Si vous voyez Zoria, grattez-lui l’oreille de ma part.
Avec gratitude,
Oksana
Taras reçut la lettre par les canaux officiels.
En la lisant, il ressentit un mélange de fierté et d’inquiétude.
Il montra la lettre à Chevtchenko, qui fronça les sourcils.
«Ce Roman est un vrai serpent», dit-il.
«Mais son dossier s’effondre.
Nous avons trouvé de nouvelles preuves le liant à un trafic d’armes via Odessa.»
Taras décida qu’il ne pouvait pas rester à l’écart.
Il contacta Bondarenko et proposa son aide comme témoin si l’affaire d’Oksana allait en justice.
«Zoria a senti sa peur», dit-il.
«Je fais confiance à son instinct.
Oksana dit la vérité.»
Quelques semaines plus tard, Taras et Zoria reçurent une mission inhabituelle.

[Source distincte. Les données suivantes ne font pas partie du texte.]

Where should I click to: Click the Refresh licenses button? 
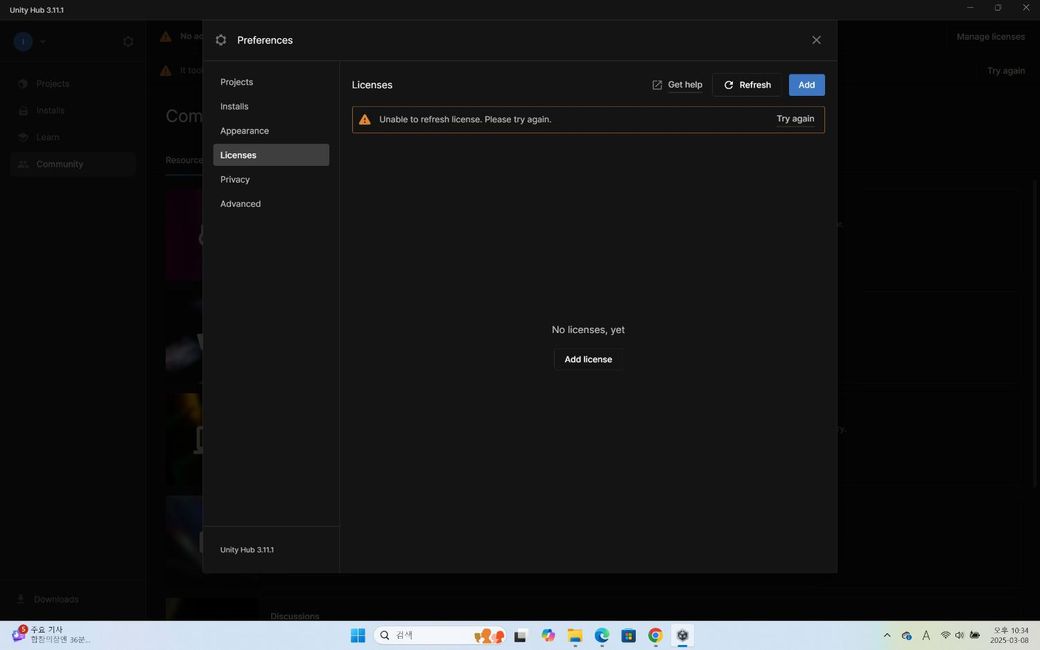point(747,85)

Ils furent appelés au port d’Odessa, où les douaniers s’apprêtaient à inspecter une cargaison suspecte liée à l’affaire du «Bouclier de l’Est».
Les conteneurs arrivés de Turquie étaient soupçonnés de contenir des armes et des médicaments illégaux.
La nuit au port était froide, l’odeur de la mer se mêlait à la rouille et à l’huile de moteur.
Zoria, malgré le long trajet, débordait d’énergie.
Son museau inspectait les conteneurs jusqu’à ce qu’elle s’arrête devant l’un d’eux, étiqueté «équipement médical».
Elle grogna, son poil se hérissa.
«Ouvrez», ordonna Taras.
Les ouvriers ouvrirent le conteneur, et à l’intérieur, parmi les boîtes de bandages et de seringues, ils découvrirent une cachette.
Des dizaines de caisses d’armes, dont des fusils automatiques et des grenades, étaient dissimulées sous un faux plancher.
Cette découverte fut décisive.
Les documents trouvés dans le conteneur reliaient directement Roman et ses complices à l’affaire.
Son procès s’effondra, et Oksana reçut une notification officielle : Roman était condamné à 25 ans de prison sans possibilité de libération anticipée.
Ses accusations de contrebande furent réduites à une simple amende administrative.
Un an plus tard, Taras se tenait sur le terrain d’entraînement du centre cynophile, observant Zoria entraîner un jeune chien — un border collie nommé Tourbillon.
Zoria, vétérane du service, se préparait à la retraite, mais son flair restait inégalé.
Taras, récemment promu officier principal, envisageait de prendre Tourbillon comme nouveau partenaire, mais Zoria resterait toujours sa première.
Il reçut une carte postale d’Oksana — sans adresse de retour, comme convenu.
Dessus, une photo de Nazar courant dans un parc avec Soleil, et un simple mot : «Nous sommes chez nous. Merci.»
Taras sourit et glissa la carte dans sa poche.
Zoria toucha sa main de son museau, et il lui gratta l’oreille.
«Tu savais tout, n’est-ce pas ?» dit-il.
«Depuis le début.»
Zoria le regarda de ses yeux sages, et Taras comprit : parfois, le salut ne vient pas des mots, mais de ceux qui sentent avec le cœur.